→ **Материал для работы**
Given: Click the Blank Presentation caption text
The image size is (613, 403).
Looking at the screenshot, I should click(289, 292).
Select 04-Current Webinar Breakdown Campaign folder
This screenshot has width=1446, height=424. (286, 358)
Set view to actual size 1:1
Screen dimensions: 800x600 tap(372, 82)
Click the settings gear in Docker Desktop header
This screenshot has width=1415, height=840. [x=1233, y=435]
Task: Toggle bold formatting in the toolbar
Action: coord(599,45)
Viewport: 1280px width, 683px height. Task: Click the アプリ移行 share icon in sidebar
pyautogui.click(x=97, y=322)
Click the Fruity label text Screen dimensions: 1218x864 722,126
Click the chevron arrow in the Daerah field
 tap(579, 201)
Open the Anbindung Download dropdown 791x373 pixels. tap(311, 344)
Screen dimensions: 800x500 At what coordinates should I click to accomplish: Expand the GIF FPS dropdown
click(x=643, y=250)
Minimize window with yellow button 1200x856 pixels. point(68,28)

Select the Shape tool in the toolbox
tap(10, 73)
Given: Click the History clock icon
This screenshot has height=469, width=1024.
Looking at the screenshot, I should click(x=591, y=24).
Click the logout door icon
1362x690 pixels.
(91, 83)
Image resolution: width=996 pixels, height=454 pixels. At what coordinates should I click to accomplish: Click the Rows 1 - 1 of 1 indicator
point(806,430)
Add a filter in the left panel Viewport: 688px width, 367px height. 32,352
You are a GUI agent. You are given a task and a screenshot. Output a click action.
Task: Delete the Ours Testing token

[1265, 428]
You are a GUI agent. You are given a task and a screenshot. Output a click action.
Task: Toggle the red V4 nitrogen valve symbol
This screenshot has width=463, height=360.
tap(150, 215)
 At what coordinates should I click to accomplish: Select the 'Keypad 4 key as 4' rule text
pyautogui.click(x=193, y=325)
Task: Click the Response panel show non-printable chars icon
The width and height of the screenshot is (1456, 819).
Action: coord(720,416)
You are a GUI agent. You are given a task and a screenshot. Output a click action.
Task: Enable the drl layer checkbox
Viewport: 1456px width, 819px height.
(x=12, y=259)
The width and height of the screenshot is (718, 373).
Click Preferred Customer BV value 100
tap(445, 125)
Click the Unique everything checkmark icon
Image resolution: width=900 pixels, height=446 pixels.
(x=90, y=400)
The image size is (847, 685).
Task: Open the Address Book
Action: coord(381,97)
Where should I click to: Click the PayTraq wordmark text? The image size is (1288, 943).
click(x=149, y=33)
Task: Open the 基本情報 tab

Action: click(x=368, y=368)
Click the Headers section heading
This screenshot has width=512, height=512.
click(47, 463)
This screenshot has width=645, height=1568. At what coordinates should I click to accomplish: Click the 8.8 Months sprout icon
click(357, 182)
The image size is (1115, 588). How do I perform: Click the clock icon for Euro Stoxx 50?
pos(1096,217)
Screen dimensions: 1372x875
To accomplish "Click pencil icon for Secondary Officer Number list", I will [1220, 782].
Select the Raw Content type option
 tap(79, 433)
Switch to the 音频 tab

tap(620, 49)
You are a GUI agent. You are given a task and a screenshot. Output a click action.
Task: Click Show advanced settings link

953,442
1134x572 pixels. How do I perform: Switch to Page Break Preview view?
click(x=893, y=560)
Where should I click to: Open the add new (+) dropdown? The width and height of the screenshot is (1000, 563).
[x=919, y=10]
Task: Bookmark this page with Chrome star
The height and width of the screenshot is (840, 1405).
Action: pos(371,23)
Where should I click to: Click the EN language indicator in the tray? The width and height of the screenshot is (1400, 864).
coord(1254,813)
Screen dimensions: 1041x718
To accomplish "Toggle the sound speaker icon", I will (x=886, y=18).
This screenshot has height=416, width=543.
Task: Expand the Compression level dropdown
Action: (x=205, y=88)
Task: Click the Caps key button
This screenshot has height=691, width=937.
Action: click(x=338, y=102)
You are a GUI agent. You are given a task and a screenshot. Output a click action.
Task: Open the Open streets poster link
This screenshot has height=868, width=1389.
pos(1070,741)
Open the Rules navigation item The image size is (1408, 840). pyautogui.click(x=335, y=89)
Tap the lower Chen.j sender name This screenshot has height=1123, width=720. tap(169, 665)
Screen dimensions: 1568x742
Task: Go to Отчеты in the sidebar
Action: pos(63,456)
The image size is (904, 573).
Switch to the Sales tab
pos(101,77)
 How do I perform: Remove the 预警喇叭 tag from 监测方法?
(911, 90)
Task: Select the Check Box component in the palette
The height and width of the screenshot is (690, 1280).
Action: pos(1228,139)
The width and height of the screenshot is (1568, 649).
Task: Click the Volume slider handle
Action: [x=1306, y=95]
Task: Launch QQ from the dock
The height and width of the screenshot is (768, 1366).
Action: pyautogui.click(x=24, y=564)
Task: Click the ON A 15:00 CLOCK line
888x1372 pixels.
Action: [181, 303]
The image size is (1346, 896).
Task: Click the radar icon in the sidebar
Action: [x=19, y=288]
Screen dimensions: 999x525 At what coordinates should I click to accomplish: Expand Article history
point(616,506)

→ **Задача для решения**
Оформите все строки материала выше нумерованным списком, пропустив пустые строки.

→ **Письменный ответ**
1. Given: Click the Blank Presentation caption text
2. The image size is (613, 403).
3. Looking at the screenshot, I should click(289, 292).
4. Select 04-Current Webinar Breakdown Campaign folder
5. This screenshot has width=1446, height=424. (286, 358)
6. Set view to actual size 1:1
7. Screen dimensions: 800x600 tap(372, 82)
8. Click the settings gear in Docker Desktop header
9. This screenshot has width=1415, height=840. [x=1233, y=435]
10. Task: Toggle bold formatting in the toolbar
11. Action: coord(599,45)
12. Viewport: 1280px width, 683px height. Task: Click the アプリ移行 share icon in sidebar
13. pyautogui.click(x=97, y=322)
14. Click the Fruity label text Screen dimensions: 1218x864 722,126
15. Click the chevron arrow in the Daerah field
16.  tap(579, 201)
17. Open the Anbindung Download dropdown 791x373 pixels. tap(311, 344)
18. Screen dimensions: 800x500 At what coordinates should I click to accomplish: Expand the GIF FPS dropdown
19. click(x=643, y=250)
20. Minimize window with yellow button 1200x856 pixels. point(68,28)
21. Select the Shape tool in the toolbox
22. tap(10, 73)
23. Given: Click the History clock icon
24. This screenshot has height=469, width=1024.
25. Looking at the screenshot, I should click(x=591, y=24).
26. Click the logout door icon
27. 1362x690 pixels.
28. (91, 83)
29. Image resolution: width=996 pixels, height=454 pixels. At what coordinates should I click to accomplish: Click the Rows 1 - 1 of 1 indicator
30. point(806,430)
31. Add a filter in the left panel Viewport: 688px width, 367px height. 32,352
32. You are a GUI agent. You are given a task and a screenshot. Output a click action.
33. Task: Delete the Ours Testing token
34. [1265, 428]
35. You are a GUI agent. You are given a task and a screenshot. Output a click action.
36. Task: Toggle the red V4 nitrogen valve symbol
37. This screenshot has width=463, height=360.
38. tap(150, 215)
39.  At what coordinates should I click to accomplish: Select the 'Keypad 4 key as 4' rule text
40. pyautogui.click(x=193, y=325)
41. Task: Click the Response panel show non-printable chars icon
42. The width and height of the screenshot is (1456, 819).
43. Action: coord(720,416)
44. You are a GUI agent. You are given a task and a screenshot. Output a click action.
45. Task: Enable the drl layer checkbox
46. Viewport: 1456px width, 819px height.
47. (x=12, y=259)
48. The width and height of the screenshot is (718, 373).
49. Click Preferred Customer BV value 100
50. tap(445, 125)
51. Click the Unique everything checkmark icon
52. Image resolution: width=900 pixels, height=446 pixels.
53. (x=90, y=400)
54. The image size is (847, 685).
55. Task: Open the Address Book
56. Action: coord(381,97)
57. Where should I click to: Click the PayTraq wordmark text? The image size is (1288, 943).
58. click(x=149, y=33)
59. Task: Open the 基本情報 tab
60. Action: click(x=368, y=368)
61. Click the Headers section heading
62. This screenshot has width=512, height=512.
63. click(47, 463)
64. This screenshot has width=645, height=1568. At what coordinates should I click to accomplish: Click the 8.8 Months sprout icon
65. click(357, 182)
66. The image size is (1115, 588). How do I perform: Click the clock icon for Euro Stoxx 50?
67. pos(1096,217)
68. Screen dimensions: 1372x875
69. To accomplish "Click pencil icon for Secondary Officer Number list", I will [1220, 782].
70. Select the Raw Content type option
71.  tap(79, 433)
72. Switch to the 音频 tab
73. tap(620, 49)
74. You are a GUI agent. You are given a task and a screenshot. Output a click action.
75. Task: Click Show advanced settings link
76. 953,442
77. 1134x572 pixels. How do I perform: Switch to Page Break Preview view?
78. click(x=893, y=560)
79. Where should I click to: Open the add new (+) dropdown? The width and height of the screenshot is (1000, 563).
80. [x=919, y=10]
81. Task: Bookmark this page with Chrome star
82. The height and width of the screenshot is (840, 1405).
83. Action: pos(371,23)
84. Where should I click to: Click the EN language indicator in the tray? The width and height of the screenshot is (1400, 864).
85. coord(1254,813)
86. Screen dimensions: 1041x718
87. To accomplish "Toggle the sound speaker icon", I will (x=886, y=18).
88. This screenshot has height=416, width=543.
89. Task: Expand the Compression level dropdown
90. Action: (x=205, y=88)
91. Task: Click the Caps key button
92. This screenshot has height=691, width=937.
93. Action: click(x=338, y=102)
94. You are a GUI agent. You are given a task and a screenshot. Output a click action.
95. Task: Open the Open streets poster link
96. This screenshot has height=868, width=1389.
97. pos(1070,741)
98. Open the Rules navigation item The image size is (1408, 840). pyautogui.click(x=335, y=89)
99. Tap the lower Chen.j sender name This screenshot has height=1123, width=720. tap(169, 665)
100. Screen dimensions: 1568x742
101. Task: Go to Отчеты in the sidebar
102. Action: pos(63,456)
103. The image size is (904, 573).
104. Switch to the Sales tab
105. pos(101,77)
106.  How do I perform: Remove the 预警喇叭 tag from 监测方法?
107. (911, 90)
108. Task: Select the Check Box component in the palette
109. The height and width of the screenshot is (690, 1280).
110. Action: pos(1228,139)
111. The width and height of the screenshot is (1568, 649).
112. Task: Click the Volume slider handle
113. Action: [x=1306, y=95]
114. Task: Launch QQ from the dock
115. The height and width of the screenshot is (768, 1366).
116. Action: pyautogui.click(x=24, y=564)
117. Task: Click the ON A 15:00 CLOCK line
118. 888x1372 pixels.
119. Action: [181, 303]
120. The image size is (1346, 896).
121. Task: Click the radar icon in the sidebar
122. Action: [x=19, y=288]
123. Screen dimensions: 999x525 At what coordinates should I click to accomplish: Expand Article history
124. point(616,506)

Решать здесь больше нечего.